A U.S. representative from Virginia has asked the state attorney general to investigate the business practices of toll road operator Macquarie Bank.
In a letter dated Oct. 15, Rep. Frank Wolf, R-VA, a 14-term representative, asked Virginia Attorney General Robert McDonnell to investigate the financial workings of the parent bank whose subsidiary, Toll Road Investor Partners II, operates and collects tolls on the privately built Dulles Greenway.
The state commissioned the Greenway decades ago, but it was not built until 2003 and required financial backing from the private sector. The Macquarie subsidiary paid $533 million in 2005 for the right to operate the roadway and collect tolls for 51 years, when the Greenway will become property of the state.
TRIP II, a consortium of Macquarie Bank subsidiary Macquarie Infrastructure Group and other private investors, submitted an application in 2006 to increase tolls on the Greenway and implement congestion pricing during peak traffic times. The State Corporation Commission approved the increases in September of this year and the new tolls took effect in October.

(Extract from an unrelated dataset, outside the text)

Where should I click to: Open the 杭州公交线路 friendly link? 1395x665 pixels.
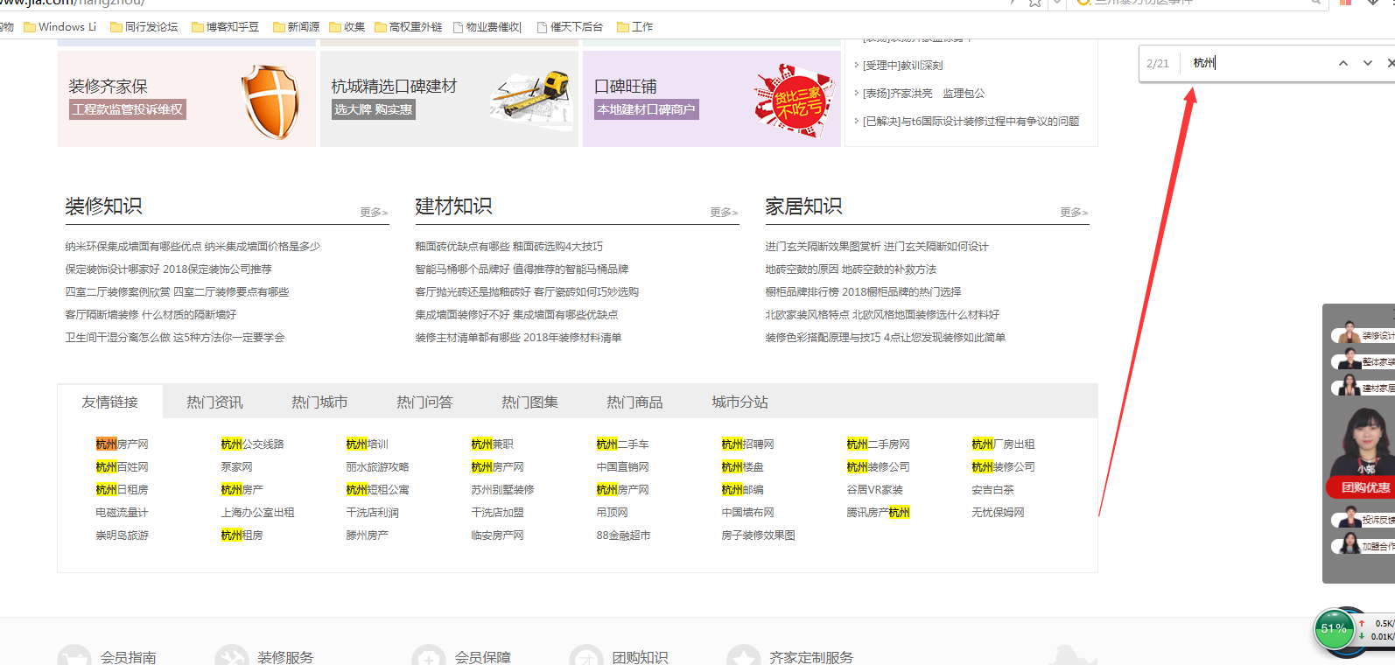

Greenway tolls are scheduled to increase each year from $3 to reach $4 by 2012 for passenger vehicles in addition to congestion pricing being added during morning and afternoon rush hours. Truck tolls are based on the number of axles. A five-axle truck traveling the entire length of the Greenway currently pays $10.25, and the increase will take that total to $14 by 2012.
Wolf wants the toll increase overturned and the toll operator investigated.
“It is imperative that Macquarie’s financial records be scrutinized to ensure the firm has not violated the public trust by potentially circumventing our laws in order to raise tolls on the Greenway,” Wolf wrote.
Click here to read Wolf’s letter.
TRIP II officials responded by saying the need for toll increases is legitimate.
“All of the information provided to the SCC by TRIP II in relation to its toll increase application was factual, complete, accurate, and is on the public record,” company officials stated in October on the Dulles Greenway Web site, www.dullesgreenway.com.
During a public comment period prior to the approved increases, the State Corporation Commission received 600 public comments, most of which were in opposition to toll increases.
Wolf and several state lawmakers have also expressed concern.
In his letter to the attorney general, Wolf cites an Oct. 2 article in Fortune magazine in which editor-at-large Bethany McLean writes about Macquarie. Her article included the claim, attributed to Jim Chanos, that Macquarie was “engaging in an old-fashioned Ponzi scheme.”
Webster’s Dictionary defines a Ponzi scheme as “a fraudulent investment scheme in which funds paid in by later investors are used to pay artificially high returns to the original investors, thus attracting more funds.”